Bir de temel eğitimle ilgili bir ihtiyaç olduğu aşikâr ama bunun yanı sıra, özellikle hüküm giyen insanların o içeride geçirdikleri durumu tekrar topluma kazanım ya da kendilerine de bir katkı sağlamak amacıyla işte yüksek lisans yapmak, doktora programı yapmak, bir şekilde dâhil olabilmek gibi talepleri var. Buralarda bazı dokümanın, okuyup çalışacakları işte kitapların, vesaire teminiyle ilgili sorunlar yaşadıklarını çeşitli yerlerde birçok kez gözlemledik, bize iletilen sorunlar arasında bu da var. Bir şekilde hani buna olanak sağlanabilirse yerinde olur diye düşünüyorum.
Bir de herhangi bir tartışmayı yeniden başlatmak için değil ama aslında kavramların tanımlarından neler anladığımızda ayrışmıyor olmamız gereken bir zeminde birlikte olduğumuzu düşünüyorum. Örneğin, "ziyaret" kelimesi birisini kutsamak, olumlamak, tebrik etmek gibi algılanmasın, inceleme yapmak da -suçu ne olursa olsun- en karşısında olduğumuz grubun dahi haklarının ihlal edilmediğini görmek anlamında onlarla bir temasa girmek için olasılık sağlar yoksa zinhar "Belli bir kesimi reddediyoruz, buraya gitmiyoruz" gibi bir tutum zaten temel bir hak koruyuculuğu ya da gözlemi ve incelemesine peşinen bir kapı kapatmak anlamına gelecektir.

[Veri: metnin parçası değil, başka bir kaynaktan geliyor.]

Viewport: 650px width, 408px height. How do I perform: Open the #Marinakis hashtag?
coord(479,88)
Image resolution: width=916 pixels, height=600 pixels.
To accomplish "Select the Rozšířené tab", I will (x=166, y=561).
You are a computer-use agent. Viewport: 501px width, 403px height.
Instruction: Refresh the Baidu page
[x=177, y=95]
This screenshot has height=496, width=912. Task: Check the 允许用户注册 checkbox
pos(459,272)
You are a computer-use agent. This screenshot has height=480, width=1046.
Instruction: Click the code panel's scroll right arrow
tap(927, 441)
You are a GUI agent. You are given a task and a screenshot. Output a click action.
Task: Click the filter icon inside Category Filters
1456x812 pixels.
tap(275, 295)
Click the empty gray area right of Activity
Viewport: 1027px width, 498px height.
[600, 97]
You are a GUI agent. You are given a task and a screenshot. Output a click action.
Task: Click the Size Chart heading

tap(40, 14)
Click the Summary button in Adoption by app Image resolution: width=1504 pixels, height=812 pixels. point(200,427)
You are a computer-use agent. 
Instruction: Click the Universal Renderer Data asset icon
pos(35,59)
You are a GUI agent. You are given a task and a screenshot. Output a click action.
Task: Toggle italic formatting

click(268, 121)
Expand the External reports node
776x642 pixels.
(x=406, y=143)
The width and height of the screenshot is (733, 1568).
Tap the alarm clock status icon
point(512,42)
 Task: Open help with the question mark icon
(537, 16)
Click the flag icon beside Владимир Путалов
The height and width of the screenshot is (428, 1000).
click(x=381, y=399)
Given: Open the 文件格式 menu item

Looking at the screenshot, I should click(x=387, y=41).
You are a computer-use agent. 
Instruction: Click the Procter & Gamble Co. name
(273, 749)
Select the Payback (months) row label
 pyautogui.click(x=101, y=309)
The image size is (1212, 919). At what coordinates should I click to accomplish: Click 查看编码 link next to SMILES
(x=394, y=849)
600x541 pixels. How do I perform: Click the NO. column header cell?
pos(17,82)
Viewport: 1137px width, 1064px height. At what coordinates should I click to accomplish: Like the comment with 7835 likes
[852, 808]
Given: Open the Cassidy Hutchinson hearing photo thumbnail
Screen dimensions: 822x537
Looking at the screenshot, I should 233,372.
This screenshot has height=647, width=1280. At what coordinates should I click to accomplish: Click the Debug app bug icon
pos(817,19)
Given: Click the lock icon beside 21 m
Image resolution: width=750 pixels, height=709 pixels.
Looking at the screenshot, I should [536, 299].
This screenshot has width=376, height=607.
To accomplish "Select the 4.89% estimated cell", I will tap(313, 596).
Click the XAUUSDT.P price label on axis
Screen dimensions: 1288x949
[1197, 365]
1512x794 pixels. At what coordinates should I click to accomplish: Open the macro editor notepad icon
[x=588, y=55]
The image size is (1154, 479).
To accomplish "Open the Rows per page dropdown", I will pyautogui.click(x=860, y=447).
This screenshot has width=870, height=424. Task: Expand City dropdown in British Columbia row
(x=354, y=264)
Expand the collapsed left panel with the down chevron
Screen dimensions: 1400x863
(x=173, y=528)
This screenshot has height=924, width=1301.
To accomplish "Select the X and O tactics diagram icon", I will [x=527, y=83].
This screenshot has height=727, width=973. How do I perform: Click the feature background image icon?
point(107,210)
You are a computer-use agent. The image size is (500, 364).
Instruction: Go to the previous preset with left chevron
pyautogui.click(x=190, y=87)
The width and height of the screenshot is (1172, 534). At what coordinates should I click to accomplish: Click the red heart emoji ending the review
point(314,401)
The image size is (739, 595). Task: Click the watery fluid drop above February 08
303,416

Keza, birçok konu geçtiği için söylüyorum, insanların acılarının da kimler tarafından en iyi anlaşılabileceğini, örneğin bir mağdur olarak beni kimin en iyi anlayabileceğine herhâlde en iyi ben karar verebilirim diye düşünüyorum. Kayıtlara geçmesi açısından paylaşmak isterim.
Teşekkür ederim.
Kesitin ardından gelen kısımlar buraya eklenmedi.